Blitze erzählt vom Werdegang Teslas, von seinen jungen Jahren und seiner Ausbildung, bis er schließlich nach New York geht und dort seine Karriere als Erfinder und Wissenschaftler startet. Wie in allen Tesla-Biographien kommt Thomas Alva Edison dabei sehr schlecht weg: als raffgieriger Geschäftsmann der sein Vermögen und seinen Ruhm hauptsächlich durch die Ideen anderer gewonnen hat. Echenoz erzählt über den sogenannte Stromkrieg (Gleichstrom vs. Wechselstrom), den Edison schließlich gegen Tesla verlor.

* * * *

Ziel der Übung: Geben Sie aus dem Text über Teslas Werdegang den Abschnitt wortgetreu wieder, der bei „Blitze erzählt vom“ beginnt und bei „gegen Tesla verlor.“ endet.

[Gespeicherte Einträge]
* * * *

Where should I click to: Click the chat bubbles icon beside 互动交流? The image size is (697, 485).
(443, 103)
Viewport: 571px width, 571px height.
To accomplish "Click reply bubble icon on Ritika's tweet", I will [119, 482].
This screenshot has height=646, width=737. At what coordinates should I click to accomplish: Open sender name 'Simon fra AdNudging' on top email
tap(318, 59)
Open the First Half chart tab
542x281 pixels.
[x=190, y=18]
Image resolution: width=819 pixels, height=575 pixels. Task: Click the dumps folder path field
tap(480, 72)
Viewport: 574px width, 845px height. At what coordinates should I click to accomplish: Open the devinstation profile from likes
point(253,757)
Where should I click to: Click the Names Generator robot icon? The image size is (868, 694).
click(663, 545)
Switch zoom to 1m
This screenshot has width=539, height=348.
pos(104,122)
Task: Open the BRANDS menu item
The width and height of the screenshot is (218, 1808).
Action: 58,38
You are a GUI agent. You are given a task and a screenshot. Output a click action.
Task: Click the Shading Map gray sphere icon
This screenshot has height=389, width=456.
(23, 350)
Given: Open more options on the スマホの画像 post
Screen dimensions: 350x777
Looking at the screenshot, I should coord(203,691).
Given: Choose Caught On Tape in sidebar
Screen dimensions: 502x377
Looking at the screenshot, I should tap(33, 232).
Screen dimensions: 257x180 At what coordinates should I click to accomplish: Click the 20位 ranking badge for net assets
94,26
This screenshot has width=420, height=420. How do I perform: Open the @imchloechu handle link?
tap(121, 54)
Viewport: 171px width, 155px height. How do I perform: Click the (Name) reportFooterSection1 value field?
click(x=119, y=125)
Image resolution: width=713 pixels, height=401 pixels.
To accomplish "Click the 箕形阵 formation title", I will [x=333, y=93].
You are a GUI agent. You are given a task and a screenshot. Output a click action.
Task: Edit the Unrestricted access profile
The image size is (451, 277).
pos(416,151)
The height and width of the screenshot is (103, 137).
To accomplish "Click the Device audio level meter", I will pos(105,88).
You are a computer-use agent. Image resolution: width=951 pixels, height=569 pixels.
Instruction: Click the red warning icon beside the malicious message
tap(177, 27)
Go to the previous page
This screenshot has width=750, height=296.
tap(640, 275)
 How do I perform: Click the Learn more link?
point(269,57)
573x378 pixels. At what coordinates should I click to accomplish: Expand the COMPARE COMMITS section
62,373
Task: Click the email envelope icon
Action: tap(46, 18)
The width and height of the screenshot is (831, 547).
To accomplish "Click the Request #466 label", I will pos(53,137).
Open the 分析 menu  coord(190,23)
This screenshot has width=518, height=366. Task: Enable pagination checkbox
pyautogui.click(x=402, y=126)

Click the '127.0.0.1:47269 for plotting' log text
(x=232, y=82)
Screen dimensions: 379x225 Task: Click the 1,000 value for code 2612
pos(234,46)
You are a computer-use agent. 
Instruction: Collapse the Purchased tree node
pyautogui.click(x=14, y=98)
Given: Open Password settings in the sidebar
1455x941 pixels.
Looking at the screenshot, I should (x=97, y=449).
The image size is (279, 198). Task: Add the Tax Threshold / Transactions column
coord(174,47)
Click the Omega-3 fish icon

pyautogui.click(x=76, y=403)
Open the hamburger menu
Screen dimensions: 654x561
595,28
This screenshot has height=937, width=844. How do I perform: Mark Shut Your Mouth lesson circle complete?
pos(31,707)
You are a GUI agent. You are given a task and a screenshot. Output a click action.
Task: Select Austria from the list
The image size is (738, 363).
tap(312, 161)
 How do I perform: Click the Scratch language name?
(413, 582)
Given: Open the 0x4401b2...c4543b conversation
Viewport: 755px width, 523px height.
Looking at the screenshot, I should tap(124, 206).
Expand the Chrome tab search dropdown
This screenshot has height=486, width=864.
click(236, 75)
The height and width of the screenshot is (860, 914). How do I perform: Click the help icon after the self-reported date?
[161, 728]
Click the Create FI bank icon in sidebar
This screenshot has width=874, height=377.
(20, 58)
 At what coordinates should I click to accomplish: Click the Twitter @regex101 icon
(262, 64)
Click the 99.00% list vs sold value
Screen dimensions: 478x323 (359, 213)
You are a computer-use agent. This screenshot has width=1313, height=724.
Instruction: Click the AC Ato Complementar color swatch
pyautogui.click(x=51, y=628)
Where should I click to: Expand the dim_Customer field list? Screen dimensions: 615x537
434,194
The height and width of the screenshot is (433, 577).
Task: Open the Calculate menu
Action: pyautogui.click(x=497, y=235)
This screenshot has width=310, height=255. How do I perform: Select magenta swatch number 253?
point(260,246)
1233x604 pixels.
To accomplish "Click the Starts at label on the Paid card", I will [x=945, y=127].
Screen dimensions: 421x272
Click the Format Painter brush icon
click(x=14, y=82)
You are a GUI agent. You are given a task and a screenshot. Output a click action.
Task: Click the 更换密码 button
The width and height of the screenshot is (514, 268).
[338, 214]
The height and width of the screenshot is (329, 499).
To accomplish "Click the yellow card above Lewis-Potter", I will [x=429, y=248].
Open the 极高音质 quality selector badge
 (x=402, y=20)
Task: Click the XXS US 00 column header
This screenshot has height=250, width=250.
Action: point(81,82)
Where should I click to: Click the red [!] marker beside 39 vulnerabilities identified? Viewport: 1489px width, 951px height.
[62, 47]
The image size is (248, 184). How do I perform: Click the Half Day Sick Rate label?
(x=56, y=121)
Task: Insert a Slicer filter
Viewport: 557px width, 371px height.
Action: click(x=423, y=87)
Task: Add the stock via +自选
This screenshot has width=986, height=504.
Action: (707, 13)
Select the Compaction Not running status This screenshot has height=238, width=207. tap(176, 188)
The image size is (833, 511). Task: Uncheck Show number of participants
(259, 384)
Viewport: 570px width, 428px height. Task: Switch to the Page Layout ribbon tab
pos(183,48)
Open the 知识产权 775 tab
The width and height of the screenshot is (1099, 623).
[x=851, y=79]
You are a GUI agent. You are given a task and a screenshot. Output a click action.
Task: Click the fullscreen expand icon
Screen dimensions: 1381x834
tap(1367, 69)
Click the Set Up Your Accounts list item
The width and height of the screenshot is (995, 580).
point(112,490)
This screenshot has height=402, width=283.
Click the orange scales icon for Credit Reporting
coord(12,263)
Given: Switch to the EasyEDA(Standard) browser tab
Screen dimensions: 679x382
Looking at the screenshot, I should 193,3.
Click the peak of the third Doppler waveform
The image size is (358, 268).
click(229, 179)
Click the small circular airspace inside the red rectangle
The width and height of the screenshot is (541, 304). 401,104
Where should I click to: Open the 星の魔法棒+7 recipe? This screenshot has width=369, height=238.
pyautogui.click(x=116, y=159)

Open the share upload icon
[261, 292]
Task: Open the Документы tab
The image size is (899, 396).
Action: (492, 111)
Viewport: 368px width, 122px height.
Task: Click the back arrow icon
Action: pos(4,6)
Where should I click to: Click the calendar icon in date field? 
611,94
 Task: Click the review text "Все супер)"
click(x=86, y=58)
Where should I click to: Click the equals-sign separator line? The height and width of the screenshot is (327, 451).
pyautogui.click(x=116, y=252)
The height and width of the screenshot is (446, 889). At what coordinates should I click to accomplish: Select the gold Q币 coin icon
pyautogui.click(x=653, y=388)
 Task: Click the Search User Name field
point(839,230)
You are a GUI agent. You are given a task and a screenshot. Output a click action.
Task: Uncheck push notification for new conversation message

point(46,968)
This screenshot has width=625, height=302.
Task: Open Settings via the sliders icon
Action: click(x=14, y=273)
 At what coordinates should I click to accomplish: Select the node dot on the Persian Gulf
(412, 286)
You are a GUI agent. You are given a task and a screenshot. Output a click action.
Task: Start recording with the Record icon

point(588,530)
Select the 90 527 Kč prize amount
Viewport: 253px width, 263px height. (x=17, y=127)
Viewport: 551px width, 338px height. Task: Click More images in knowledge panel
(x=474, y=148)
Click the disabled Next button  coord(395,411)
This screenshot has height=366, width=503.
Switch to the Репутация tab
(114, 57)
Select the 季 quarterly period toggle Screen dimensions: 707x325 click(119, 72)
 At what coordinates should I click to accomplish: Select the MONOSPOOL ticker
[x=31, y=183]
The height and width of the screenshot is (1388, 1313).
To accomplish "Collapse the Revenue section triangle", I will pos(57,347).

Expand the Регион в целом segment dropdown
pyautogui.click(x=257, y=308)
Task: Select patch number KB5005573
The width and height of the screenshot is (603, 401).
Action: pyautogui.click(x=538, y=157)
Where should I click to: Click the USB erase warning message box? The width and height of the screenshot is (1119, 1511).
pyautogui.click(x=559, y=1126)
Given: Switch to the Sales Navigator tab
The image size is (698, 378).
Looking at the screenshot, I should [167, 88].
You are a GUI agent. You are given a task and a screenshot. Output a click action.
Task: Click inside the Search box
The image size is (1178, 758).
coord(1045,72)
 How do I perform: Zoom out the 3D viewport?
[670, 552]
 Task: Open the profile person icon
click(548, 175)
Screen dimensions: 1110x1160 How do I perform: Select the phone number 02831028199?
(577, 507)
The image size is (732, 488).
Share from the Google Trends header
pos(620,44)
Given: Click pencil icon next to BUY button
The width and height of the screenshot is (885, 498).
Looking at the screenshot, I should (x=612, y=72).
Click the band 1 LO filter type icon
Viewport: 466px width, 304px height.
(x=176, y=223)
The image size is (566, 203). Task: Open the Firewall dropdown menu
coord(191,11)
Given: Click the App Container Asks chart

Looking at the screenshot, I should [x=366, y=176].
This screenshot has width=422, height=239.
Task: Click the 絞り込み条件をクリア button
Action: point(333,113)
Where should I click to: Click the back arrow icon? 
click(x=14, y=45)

* * * *

Lösung:
Blitze erzählt vom Werdegang Teslas, von seinen jungen Jahren und seiner Ausbildung, bis er schließlich nach New York geht und dort seine Karriere als Erfinder und Wissenschaftler startet. Wie in allen Tesla-Biographien kommt Thomas Alva Edison dabei sehr schlecht weg: als raffgieriger Geschäftsmann der sein Vermögen und seinen Ruhm hauptsächlich durch die Ideen anderer gewonnen hat. Echenoz erzählt über den sogenannte Stromkrieg (Gleichstrom vs. Wechselstrom), den Edison schließlich gegen Tesla verlor.